Dissecting the performance of production QUIC

By on 2 Aug 2021

Category: Tech matters

Tags: , , ,

Blog home

Content Delivery Network (CDN) administrators are often faced with a fundamental question: “Should I adopt a new shiny protocol or should I continue using a trusted and reliable protocol?” This has especially been true with the development, release, and standardization of QUIC.

Unfortunately, academic publications and industry experiments provide conflicting results, because of inappropriate baselines and unstandardized testing environments, making it challenging for CDN administrators to make informed decisions.

We at Brown University observed that bridging the chasm and providing consistent results is impossible using current methods. In particular, academic benchmarking on open platforms lack key optimizations, and industry benchmarks overlook proprietary optimizations.

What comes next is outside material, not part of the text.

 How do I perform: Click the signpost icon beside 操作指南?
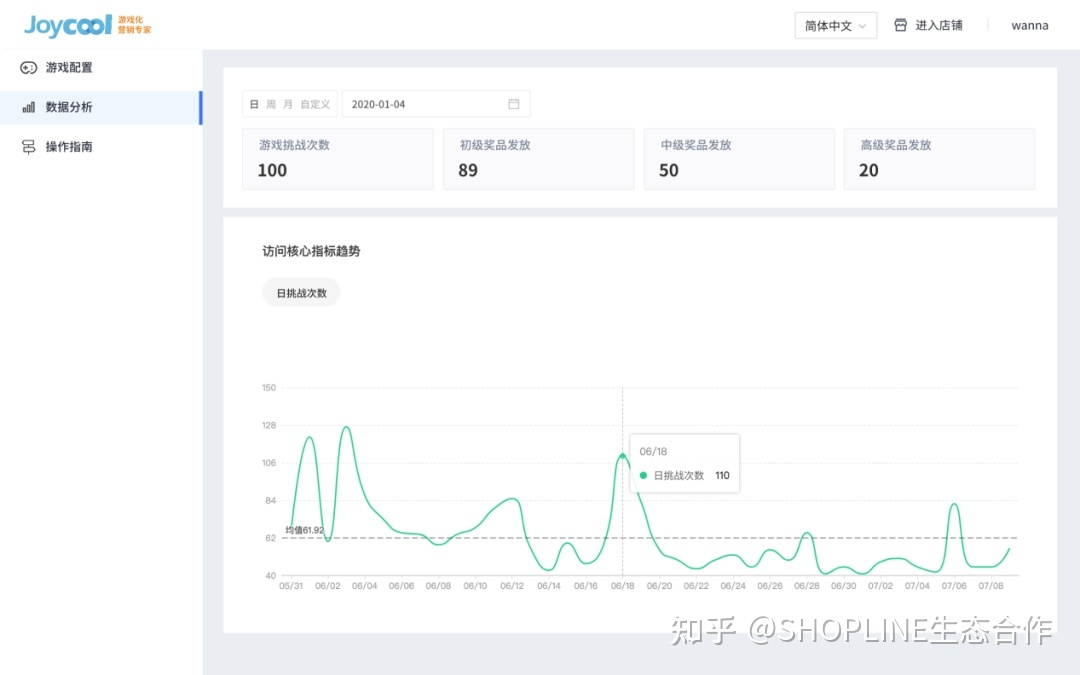click(29, 147)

In a recent paper published at the Web Conference 2021, we addressed these issues by providing a testing harness and a method for dissecting the performance of production QUIC. This post shares some highlights from our study.

Key points:
  • Operational issues, developer design choices, and congestion control were the cause of many performance differences rather than protocol design.
  • QUIC’s faster connection establishment has a noticeable but limited impact.
  • Deploying QUIC does not automatically lead to improvements in network or application performance for many use cases.

Enabling robust and comparable performance analysis

Motivated by the conflicting observations and results, my team and I developed a robust methodology for understanding and dissecting QUIC performance. The key insights underlying our methodology are twofold: 

  1. Most QUIC deployments use a unique and often in-house codebase that makes it challenging to compare QUIC results between companies.
  2. Unlike open-source deployments, many companies also include proprietary optimizations within their UDP stack, which are not readily available in the traditional kernel.

Motivated by these insights, our methodology aimed to benchmark production endpoints rather than testbed deployments. Additionally, rather than comparing across QUIC deployments for different companies, we performed a localized comparison between QUIC and TCP deployments for specific companies. These comparisons allowed us to, in theory, control company-specific optimizations and policies. Moreover, to capture a more holistic view of QUIC performance, we compared and analysed multiple QUIC clients.

There are several challenges in capturing and using data from production endpoints for analyzing QUIC, including: 

  • The need for companies to externalize server endpoints.
  • Server endpoints provide application-level access and not direct access to the transport protocols.
  • Application-level performance metrics are often different from transport-level performance metrics.

We addressed these challenges by working with providers to identify available endpoints. We tested these endpoints using HTTP/2 and HTTP/3 application protocols, which allowed us to analyse TCP and QUIC protocols, respectively. Finally, we tested for both single-object and multi-object performance: the single object performance enables us to understand raw transport behaviour while the multi-object allows us to understand how the application can use new protocol features.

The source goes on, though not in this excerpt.